More and more stringent restrictions concerning the pollutant emissions of ICE (Internal Combustion Engines) constitute a major challenge for the automotive industry. New combustion strategies such as LTC (Low Temperature Combustion), PCCI (Premixed Controlled Compression Ignition) or HCCI (Homogeneous Charge Compression Ignition) are promising solutions to achieve the imposed emission standards. They permit low NOx and soot emissions via a lean and highly diluted combustion regime, thus assuring low combustion temperatures.
In next generation of ICE, new technologies allow the implementation of complex injection strategies in order to optimize the combustion process. This requires the creation of numerical tools adapted to these new challenges.

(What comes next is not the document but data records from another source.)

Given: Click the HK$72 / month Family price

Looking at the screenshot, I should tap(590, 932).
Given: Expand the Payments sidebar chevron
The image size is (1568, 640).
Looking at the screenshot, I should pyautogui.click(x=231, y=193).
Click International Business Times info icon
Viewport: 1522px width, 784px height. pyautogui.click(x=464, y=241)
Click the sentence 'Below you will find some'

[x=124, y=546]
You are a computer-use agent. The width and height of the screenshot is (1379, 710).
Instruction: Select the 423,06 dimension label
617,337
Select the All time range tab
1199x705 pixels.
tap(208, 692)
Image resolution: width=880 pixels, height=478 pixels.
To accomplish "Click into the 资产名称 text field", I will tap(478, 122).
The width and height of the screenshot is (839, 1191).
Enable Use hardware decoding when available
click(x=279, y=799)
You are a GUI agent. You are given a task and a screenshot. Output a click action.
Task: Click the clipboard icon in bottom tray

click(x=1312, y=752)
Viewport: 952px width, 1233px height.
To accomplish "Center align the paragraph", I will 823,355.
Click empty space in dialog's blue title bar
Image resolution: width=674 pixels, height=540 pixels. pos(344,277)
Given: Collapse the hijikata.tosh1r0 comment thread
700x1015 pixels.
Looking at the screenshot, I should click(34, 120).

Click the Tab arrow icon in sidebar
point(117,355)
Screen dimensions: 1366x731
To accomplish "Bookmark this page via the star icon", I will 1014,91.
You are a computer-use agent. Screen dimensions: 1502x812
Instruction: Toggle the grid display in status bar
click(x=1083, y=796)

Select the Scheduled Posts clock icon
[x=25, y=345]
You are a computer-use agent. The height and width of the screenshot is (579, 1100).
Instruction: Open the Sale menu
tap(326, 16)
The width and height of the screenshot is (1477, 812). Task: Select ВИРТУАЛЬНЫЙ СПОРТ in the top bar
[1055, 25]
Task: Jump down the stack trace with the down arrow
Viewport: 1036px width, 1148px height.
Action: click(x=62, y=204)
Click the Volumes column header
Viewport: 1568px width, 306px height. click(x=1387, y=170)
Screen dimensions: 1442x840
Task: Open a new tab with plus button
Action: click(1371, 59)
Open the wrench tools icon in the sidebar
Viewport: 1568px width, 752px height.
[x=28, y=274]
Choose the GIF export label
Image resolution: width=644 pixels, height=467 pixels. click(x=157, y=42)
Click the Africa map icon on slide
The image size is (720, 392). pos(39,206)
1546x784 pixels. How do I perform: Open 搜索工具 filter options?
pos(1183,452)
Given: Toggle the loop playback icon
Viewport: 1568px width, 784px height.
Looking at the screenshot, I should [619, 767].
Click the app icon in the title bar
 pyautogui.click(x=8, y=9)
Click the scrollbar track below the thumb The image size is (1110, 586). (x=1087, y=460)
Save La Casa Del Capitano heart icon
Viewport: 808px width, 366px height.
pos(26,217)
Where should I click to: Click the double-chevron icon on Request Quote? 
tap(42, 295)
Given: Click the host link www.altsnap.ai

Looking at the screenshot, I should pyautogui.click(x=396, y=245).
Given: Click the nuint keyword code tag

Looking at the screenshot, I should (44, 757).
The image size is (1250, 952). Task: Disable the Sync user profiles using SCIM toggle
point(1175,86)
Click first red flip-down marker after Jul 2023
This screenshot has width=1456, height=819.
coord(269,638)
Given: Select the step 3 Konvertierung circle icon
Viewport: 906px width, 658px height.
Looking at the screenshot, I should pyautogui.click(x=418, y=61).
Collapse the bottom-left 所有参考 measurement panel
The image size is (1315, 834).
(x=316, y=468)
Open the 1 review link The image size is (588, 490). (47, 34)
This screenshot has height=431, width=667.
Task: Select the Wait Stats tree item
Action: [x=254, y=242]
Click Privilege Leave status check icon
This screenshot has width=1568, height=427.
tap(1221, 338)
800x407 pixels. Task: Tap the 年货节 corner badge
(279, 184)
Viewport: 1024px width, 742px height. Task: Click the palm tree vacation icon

This paper presents a 0D Diesel HCCI combustion model based on a physical 3D CFD (Computational Fluid Dynamics) approach. The purpose of the model is to correctly predict the characteristics of auto-ignition and heat release for all Diesel combustion modes. A new formalism based on PDFs (Probability Density Functions) is proposed to describe the mixture formation process in a multi-injection strategy context. This formalism has been coupled with detailed tabulated chemistry to account for the impact of the EGR (Exhaust Gas Recirculation) on the kinetics of combustion. The model is finally validated against experimental data.
Considering the good agreement with the experiments and the low CPU costs, the presented approach is revealed to be promising for global-system simulations.